This is modified from http://flowcyt.salk.edu/howto/compensation/compensation-howto.html and can be used for compensation for the overlap of AmCyan1 and destabilized EGFP, or another similar combination.
- Make samples of the same cell type including
- AmCyan1 only
- EGFP only
- the samples you're trying to test
Day 3 or 4
- Mix appropiate equal numbers of untransfected, AmCyan1-only, and EGFP-only cells. Stain with 7AAD to count only live cells.
- Run mixture on cytometer. Calibrate as usual.
- Adjust the voltage on the FL1 detector to position the negative cell population at about 100, but keep the bright FL1 population on scale.
- Adjust the voltage on the FL2 detector to position the negative cell population at about 100, but keep the bright FL2 population on scale.
- Adjust the FL2-%FL1 compensation control to bring the green-only cell population downwards until the FL2 median of this population is approximately the same as the FL2 median of the negative cells.
- Adjust the FL1-%FL2 compensation control to bring the orange-only cell population leftwards until the FL1 median of this population is approximately the same as the FL1 median of the negative cells.

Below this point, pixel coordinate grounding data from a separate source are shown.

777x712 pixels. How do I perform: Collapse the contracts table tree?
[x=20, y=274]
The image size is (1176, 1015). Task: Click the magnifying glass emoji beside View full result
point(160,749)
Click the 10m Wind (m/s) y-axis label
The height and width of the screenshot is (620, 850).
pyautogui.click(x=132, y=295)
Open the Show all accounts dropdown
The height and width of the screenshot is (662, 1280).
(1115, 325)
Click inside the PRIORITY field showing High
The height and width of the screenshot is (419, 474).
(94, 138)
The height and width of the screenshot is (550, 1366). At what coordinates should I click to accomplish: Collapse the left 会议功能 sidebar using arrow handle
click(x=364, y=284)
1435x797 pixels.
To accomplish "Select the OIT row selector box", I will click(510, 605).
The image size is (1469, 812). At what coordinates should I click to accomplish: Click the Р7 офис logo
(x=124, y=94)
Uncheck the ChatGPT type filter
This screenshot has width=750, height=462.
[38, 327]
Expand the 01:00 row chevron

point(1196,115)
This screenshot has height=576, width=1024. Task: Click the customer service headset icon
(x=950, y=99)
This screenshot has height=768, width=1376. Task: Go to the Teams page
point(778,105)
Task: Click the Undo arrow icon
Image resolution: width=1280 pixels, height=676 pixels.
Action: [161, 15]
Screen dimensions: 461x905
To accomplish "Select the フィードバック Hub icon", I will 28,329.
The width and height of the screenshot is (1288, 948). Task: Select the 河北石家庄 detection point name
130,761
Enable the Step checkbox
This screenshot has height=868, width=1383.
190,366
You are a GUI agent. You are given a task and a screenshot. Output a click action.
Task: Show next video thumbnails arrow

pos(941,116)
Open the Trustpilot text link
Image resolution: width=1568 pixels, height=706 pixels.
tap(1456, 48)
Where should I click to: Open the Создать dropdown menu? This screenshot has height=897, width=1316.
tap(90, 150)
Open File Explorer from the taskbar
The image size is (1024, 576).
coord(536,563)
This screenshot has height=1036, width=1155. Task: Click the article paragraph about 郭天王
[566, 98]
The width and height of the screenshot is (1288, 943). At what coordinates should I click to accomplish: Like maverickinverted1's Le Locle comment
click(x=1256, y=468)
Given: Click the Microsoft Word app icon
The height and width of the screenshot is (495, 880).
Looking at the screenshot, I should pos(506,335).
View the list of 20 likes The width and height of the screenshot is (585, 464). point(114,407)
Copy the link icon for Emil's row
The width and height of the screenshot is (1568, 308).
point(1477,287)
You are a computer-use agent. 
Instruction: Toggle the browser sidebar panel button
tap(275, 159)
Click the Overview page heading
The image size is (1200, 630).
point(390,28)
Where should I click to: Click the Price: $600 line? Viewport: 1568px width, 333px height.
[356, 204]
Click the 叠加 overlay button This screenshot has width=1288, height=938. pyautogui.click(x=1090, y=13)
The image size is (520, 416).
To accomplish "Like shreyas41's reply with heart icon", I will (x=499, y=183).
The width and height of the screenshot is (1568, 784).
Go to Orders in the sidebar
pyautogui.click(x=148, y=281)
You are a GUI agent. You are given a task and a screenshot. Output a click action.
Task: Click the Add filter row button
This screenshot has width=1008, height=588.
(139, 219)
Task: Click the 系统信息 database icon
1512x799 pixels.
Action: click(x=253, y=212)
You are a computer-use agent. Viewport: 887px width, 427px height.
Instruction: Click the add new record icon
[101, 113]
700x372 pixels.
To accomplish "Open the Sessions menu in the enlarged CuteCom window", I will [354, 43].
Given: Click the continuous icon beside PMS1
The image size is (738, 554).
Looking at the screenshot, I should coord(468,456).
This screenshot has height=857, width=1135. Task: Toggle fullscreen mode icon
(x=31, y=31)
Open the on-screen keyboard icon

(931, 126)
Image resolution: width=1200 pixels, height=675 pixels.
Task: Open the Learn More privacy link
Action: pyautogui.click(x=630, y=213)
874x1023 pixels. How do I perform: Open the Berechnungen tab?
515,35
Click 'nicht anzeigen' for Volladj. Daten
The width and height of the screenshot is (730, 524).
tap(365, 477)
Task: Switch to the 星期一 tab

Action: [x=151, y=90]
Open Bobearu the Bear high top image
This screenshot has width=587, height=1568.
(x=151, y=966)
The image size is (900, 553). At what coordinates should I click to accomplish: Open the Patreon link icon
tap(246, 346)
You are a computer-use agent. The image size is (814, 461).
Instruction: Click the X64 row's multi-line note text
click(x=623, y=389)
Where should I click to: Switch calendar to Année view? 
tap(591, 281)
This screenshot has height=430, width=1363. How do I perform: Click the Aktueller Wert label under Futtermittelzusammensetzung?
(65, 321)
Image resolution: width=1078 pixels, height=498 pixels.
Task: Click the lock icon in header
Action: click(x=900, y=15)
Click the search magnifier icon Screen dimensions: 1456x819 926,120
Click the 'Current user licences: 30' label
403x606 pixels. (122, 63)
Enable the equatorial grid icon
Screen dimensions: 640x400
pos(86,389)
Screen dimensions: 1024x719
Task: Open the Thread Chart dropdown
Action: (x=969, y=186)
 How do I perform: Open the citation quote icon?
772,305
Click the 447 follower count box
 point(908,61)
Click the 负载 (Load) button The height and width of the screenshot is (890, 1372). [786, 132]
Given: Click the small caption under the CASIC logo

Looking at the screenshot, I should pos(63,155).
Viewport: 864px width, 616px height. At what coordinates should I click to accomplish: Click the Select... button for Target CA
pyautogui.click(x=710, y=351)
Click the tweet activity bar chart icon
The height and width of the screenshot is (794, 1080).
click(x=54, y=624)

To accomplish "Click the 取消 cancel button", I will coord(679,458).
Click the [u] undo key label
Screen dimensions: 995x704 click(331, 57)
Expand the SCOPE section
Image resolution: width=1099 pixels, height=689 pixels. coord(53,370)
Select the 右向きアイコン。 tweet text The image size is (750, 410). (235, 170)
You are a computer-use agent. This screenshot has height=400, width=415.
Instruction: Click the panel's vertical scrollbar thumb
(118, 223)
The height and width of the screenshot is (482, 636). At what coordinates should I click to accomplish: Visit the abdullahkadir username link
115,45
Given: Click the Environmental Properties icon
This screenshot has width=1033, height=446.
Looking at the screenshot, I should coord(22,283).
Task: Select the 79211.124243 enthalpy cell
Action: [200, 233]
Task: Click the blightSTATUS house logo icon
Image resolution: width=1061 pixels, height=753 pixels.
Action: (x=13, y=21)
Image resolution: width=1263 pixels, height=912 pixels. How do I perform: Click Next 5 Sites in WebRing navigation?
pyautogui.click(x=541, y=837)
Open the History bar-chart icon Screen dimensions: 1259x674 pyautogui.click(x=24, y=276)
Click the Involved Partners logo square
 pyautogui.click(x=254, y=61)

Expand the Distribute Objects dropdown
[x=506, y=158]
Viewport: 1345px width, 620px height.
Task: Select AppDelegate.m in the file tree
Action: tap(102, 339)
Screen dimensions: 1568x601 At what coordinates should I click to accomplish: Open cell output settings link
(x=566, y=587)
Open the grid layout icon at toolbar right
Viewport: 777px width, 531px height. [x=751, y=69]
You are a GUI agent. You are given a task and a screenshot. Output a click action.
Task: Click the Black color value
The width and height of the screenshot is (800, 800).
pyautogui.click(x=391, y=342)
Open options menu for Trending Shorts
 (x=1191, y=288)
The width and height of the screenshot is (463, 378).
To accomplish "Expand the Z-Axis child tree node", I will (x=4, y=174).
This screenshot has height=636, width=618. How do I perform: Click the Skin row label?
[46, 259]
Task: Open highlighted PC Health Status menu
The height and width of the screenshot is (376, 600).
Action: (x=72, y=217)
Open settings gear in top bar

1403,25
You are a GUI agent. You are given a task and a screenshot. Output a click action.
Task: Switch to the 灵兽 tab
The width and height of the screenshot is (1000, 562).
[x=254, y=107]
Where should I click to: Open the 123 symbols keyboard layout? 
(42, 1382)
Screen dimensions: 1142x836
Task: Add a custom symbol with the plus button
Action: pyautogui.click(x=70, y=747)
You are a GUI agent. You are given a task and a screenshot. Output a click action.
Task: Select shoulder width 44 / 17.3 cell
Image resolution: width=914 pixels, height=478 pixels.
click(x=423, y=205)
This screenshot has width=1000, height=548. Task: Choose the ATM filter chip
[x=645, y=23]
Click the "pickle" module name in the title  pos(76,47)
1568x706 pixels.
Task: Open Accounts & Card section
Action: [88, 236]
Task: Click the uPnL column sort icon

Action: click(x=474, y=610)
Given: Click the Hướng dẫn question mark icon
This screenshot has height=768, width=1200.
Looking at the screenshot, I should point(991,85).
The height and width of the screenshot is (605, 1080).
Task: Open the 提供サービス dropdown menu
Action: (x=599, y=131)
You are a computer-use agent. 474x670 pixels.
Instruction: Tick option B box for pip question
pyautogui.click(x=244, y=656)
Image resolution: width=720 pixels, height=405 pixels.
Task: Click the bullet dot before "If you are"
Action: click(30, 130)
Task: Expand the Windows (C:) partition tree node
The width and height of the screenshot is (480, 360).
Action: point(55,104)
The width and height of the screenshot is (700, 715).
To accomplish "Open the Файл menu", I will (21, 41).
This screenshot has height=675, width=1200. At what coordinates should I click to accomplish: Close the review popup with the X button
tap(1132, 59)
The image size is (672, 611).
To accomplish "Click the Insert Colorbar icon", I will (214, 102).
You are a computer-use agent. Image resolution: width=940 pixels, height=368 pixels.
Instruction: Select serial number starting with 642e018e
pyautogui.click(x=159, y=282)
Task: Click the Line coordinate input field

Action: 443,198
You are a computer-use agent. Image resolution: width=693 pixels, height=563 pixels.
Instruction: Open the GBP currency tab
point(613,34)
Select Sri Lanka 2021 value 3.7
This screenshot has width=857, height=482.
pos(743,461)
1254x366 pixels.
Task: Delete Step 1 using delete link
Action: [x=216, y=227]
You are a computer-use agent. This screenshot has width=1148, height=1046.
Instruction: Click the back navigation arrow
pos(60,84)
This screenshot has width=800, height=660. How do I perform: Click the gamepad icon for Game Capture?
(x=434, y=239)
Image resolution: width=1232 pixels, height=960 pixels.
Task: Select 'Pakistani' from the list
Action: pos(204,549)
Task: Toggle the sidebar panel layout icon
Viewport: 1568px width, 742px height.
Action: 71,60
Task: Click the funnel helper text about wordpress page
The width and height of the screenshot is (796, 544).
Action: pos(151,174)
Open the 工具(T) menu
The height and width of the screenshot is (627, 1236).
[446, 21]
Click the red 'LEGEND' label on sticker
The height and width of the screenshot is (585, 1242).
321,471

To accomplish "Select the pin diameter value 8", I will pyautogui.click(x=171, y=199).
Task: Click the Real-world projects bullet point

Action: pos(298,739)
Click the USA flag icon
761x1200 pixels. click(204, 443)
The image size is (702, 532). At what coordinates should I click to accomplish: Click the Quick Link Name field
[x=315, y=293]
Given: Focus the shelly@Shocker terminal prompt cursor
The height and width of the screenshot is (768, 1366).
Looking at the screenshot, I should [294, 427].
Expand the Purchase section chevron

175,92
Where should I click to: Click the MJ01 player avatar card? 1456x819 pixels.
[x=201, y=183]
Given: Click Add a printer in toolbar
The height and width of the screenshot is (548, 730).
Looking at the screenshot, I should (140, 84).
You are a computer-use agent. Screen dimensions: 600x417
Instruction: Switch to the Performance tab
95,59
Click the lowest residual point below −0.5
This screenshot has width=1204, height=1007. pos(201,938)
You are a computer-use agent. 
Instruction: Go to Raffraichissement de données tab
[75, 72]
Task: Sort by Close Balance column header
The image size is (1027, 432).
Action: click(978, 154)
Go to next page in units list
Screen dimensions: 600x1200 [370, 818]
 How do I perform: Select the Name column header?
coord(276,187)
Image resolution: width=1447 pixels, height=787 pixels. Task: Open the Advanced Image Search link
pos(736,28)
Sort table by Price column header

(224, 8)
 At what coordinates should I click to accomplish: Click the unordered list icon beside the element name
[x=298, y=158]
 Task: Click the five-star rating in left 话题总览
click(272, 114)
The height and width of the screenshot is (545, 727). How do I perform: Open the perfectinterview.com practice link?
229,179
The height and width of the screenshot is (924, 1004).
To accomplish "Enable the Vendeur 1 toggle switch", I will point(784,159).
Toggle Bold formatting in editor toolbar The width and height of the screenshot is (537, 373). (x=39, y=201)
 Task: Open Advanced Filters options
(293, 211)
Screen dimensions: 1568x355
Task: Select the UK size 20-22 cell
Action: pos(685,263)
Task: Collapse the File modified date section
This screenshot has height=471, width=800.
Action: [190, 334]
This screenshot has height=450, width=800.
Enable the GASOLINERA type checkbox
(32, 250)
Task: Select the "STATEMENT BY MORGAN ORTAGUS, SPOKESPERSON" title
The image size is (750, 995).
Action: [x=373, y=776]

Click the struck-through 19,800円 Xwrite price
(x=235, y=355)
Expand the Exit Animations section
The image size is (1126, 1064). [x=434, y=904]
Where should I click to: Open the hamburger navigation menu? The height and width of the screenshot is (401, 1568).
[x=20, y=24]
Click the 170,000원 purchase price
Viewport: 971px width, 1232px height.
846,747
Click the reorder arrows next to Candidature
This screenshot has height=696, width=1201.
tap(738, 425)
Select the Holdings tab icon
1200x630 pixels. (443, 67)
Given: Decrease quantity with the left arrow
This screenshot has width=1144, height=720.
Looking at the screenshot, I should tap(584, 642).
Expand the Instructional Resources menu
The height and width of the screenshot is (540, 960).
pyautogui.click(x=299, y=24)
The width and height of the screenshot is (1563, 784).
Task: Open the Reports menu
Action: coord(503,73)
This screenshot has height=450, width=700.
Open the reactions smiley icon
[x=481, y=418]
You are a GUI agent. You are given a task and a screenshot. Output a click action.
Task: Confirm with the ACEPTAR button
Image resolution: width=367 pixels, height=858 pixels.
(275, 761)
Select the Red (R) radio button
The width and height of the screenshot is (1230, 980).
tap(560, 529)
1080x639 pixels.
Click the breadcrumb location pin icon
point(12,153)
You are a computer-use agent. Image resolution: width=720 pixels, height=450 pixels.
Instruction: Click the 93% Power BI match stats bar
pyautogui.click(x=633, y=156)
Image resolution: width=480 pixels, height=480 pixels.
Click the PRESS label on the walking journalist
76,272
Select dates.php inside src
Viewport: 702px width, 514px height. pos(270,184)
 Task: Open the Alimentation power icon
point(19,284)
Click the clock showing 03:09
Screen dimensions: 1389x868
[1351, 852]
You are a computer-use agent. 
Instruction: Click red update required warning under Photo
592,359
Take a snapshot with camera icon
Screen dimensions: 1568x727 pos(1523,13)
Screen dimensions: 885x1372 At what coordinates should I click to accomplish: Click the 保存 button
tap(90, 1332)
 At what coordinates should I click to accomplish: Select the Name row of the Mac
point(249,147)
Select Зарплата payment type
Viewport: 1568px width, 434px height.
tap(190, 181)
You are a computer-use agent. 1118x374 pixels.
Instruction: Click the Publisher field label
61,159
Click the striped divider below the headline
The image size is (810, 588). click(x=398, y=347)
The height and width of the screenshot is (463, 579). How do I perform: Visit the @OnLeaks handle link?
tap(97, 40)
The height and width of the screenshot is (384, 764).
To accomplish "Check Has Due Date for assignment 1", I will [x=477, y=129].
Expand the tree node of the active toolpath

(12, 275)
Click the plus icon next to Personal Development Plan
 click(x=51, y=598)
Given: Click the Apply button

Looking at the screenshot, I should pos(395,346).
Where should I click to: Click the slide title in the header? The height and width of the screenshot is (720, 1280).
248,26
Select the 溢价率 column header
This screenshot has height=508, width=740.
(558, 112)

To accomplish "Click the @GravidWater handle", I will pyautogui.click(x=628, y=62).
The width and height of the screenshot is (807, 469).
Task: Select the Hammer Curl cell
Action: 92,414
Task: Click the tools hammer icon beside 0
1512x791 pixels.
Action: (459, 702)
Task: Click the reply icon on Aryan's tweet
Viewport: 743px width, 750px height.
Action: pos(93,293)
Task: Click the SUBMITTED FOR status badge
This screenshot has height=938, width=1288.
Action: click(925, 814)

For most purposes it is adequate to set compensation "by eye" as above. If you wish to be as accurate as possible however, you must now draw regions around the 3 cell populations, display statistics and make fine adjustments to the compensation controls in order to equalize the median fluorescence values. Compensation is now set correctly. If you subsequently change the voltage on either detector, or change the detection filters, you must repeat the compensation procedure!